Available data:
┄┄┄┄┄┄

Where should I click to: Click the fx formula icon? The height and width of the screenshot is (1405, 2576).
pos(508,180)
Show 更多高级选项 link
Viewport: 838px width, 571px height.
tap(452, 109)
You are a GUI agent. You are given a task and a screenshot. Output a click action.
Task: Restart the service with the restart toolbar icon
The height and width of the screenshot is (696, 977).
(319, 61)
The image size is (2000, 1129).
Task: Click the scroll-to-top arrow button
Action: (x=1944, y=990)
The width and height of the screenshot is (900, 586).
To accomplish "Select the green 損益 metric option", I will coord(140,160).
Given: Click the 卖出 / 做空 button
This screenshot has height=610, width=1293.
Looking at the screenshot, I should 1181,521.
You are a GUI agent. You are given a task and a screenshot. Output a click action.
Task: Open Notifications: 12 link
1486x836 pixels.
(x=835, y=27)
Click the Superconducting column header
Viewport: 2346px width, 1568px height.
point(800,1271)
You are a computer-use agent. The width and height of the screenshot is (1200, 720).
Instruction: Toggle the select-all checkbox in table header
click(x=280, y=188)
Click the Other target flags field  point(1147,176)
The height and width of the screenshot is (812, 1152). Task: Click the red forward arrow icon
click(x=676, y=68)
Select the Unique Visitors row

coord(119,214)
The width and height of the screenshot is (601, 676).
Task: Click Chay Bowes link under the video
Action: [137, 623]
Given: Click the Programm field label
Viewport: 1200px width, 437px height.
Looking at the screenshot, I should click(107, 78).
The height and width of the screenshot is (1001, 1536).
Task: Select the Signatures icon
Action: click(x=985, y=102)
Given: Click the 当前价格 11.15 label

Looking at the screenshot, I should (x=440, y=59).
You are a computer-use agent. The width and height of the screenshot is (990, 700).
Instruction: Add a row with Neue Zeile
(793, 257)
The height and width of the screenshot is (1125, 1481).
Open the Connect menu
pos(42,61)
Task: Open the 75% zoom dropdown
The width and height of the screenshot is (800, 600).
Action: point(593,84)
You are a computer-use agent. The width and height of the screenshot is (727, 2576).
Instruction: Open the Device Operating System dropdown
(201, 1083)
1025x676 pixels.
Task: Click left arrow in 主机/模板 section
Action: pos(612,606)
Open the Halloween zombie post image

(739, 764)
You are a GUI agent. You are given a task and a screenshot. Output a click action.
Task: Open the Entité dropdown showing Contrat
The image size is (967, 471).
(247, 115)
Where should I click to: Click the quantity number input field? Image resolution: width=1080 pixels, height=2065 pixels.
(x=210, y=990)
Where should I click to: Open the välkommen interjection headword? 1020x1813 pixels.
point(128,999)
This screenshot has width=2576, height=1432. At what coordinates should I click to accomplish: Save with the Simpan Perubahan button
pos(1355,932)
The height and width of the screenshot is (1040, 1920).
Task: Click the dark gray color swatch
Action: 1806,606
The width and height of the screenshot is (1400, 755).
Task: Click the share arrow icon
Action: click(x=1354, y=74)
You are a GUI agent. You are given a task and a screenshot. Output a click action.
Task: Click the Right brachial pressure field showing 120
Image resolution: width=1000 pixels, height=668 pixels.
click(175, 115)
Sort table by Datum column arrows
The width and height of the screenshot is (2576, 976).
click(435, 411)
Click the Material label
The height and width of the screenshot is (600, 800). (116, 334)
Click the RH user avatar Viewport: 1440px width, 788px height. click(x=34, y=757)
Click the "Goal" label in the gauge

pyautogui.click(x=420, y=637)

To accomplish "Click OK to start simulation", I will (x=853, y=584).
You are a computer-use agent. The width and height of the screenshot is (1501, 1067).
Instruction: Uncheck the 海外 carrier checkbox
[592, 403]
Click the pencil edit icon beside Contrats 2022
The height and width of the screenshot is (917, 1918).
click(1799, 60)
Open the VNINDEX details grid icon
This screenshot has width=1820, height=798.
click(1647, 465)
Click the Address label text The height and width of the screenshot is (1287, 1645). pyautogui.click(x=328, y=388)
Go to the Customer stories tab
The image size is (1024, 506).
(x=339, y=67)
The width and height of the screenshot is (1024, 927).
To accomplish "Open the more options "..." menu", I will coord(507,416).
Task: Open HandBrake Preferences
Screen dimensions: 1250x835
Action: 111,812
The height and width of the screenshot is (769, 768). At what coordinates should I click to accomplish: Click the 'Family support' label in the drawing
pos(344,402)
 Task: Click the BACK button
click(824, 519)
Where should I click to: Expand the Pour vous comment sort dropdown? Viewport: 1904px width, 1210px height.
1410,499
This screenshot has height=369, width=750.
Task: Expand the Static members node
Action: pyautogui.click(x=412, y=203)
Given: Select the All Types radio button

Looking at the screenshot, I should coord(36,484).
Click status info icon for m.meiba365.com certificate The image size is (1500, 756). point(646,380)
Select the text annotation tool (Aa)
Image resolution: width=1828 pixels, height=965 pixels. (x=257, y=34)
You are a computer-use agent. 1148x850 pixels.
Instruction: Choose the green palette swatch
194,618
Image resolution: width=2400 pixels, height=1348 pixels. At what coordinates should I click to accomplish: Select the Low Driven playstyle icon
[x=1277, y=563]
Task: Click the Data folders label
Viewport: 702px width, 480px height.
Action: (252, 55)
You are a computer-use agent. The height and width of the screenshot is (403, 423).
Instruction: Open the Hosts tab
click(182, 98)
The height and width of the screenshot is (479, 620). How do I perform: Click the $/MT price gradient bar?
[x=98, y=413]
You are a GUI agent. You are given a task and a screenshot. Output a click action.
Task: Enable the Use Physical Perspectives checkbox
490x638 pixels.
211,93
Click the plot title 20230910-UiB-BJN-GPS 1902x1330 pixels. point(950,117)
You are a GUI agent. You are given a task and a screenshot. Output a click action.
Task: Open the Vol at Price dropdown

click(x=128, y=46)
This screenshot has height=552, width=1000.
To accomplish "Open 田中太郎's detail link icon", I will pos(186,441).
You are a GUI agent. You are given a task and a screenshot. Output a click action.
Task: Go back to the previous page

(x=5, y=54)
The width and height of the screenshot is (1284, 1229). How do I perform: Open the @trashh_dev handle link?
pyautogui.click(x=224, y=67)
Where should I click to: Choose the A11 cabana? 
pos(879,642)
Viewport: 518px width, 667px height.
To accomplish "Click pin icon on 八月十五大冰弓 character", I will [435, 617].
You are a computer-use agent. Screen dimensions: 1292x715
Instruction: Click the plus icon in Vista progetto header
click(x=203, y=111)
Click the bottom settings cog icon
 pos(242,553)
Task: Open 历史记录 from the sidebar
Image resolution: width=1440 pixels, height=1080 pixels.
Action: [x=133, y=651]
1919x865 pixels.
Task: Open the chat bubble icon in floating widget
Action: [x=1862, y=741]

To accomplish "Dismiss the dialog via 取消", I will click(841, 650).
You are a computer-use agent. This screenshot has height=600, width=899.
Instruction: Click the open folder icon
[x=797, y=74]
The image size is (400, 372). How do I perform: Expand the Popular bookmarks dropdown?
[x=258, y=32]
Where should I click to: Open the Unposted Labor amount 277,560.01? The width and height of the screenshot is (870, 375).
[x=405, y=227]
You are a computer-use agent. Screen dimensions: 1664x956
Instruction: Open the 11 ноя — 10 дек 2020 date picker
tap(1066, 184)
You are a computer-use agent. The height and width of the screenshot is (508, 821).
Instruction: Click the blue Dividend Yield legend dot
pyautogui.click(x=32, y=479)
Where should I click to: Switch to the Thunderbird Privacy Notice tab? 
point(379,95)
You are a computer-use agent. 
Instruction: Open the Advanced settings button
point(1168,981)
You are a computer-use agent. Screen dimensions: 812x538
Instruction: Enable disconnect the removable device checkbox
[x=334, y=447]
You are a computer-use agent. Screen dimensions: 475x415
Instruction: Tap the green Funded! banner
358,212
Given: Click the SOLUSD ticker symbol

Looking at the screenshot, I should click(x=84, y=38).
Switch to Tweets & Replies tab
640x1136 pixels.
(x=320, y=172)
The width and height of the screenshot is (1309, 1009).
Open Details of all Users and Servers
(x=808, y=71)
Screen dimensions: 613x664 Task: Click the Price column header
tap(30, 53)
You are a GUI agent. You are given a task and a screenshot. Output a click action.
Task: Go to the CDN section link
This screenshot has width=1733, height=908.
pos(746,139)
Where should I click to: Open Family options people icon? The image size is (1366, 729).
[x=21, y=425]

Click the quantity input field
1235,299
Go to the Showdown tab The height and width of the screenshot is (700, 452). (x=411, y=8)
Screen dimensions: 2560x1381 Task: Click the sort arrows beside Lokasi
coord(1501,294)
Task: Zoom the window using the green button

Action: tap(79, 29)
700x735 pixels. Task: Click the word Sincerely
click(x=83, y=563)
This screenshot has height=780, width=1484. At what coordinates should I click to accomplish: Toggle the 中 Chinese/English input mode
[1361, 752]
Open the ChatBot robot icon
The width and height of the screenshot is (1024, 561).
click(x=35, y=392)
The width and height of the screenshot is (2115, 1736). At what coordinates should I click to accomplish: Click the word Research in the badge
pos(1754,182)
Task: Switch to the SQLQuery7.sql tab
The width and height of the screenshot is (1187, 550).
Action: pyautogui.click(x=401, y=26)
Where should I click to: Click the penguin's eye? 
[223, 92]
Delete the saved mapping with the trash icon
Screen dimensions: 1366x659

┄┄┄┄┄┄

Task goal:
Print the lines above from the one with "Given: Click the 卖出 / 做空 button" through the one with "Task: Open Notifications: 12 link", both included, exactly as written and nothing more.

Worked solution:
Given: Click the 卖出 / 做空 button
This screenshot has height=610, width=1293.
Looking at the screenshot, I should 1181,521.
You are a GUI agent. You are given a task and a screenshot. Output a click action.
Task: Open Notifications: 12 link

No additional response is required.